= Stanwood-Camano School District =

School district in Washington state

Stanwood-Camano School District No. 401 is a public school district in the U.S. state of Washington, serving Stanwood and Camano Island. As of 2015, the school district enrolls 4,554 students and employs 225 teachers.

The district includes a portion of Snohomish County. In that county, the district covers the municipality of Stanwood, the census-designated places of Lake Ketchum, Northwest Stanwood, and Warm Beach. It also has the majority of Kayak Point CDP and most of Sunday Lake CDP. A portion is in Island County, where the district covers Camano.

Separate school districts had been established in Stanwood, East Stanwood, and Camano. The Stanwood, Camano Island, Florence, Norman, and Silvana school districts consolidated into one district in 1937. That district in turn consolidated with the East Stanwood and Warm Beach districts in 1944, forming the Twin City School District.

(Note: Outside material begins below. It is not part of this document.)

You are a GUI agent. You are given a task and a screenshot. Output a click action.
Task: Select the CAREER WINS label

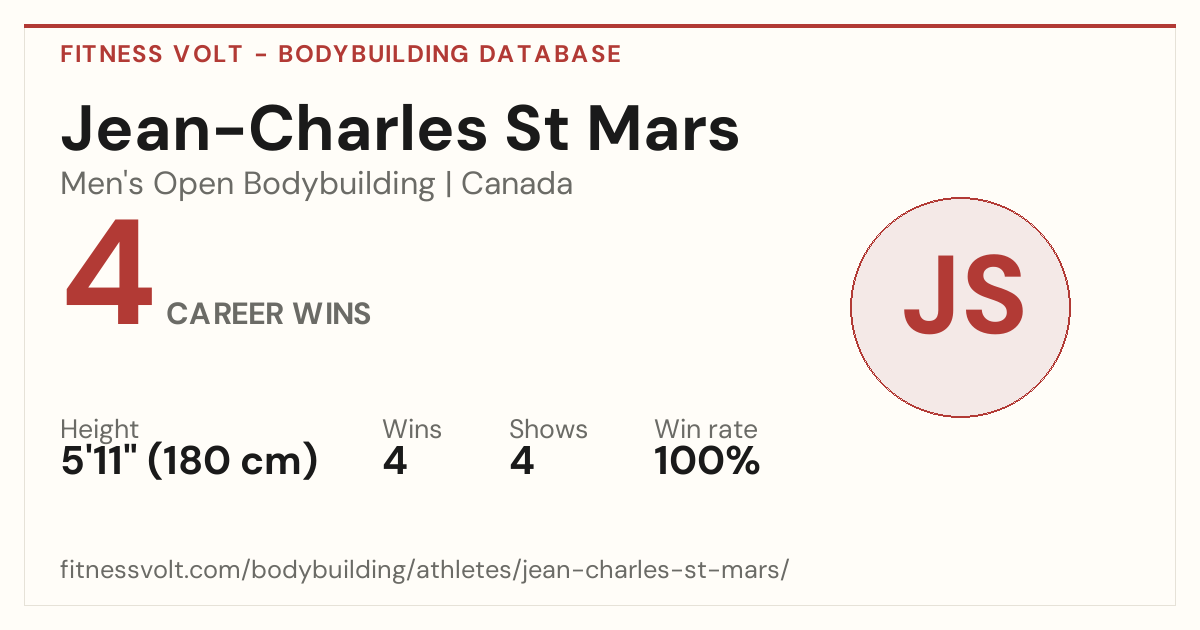tap(269, 314)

The district changed its name to the Stanwood School District after Stanwood and East Stanwood merged into a single municipality. The district began using its current name in 1999.

==Schools==
All secondary (middle and high) schools are in Stanwood.

- High schools
- Stanwood High School
- Lincoln Hill High School (alternative school)

- Middle schools
- Port Susan Middle School
- Stanwood Middle School

- Elementary schools
- Cedarhome Elementary School - Stanwood
- Elger Bay Elementary School - Camano - Opened in 2000.
- Stanwood Elementary School - Stanwood
- Twin City Elementary School - Stanwood
- Utsalady Elementary School - Camano - Opened in 2000.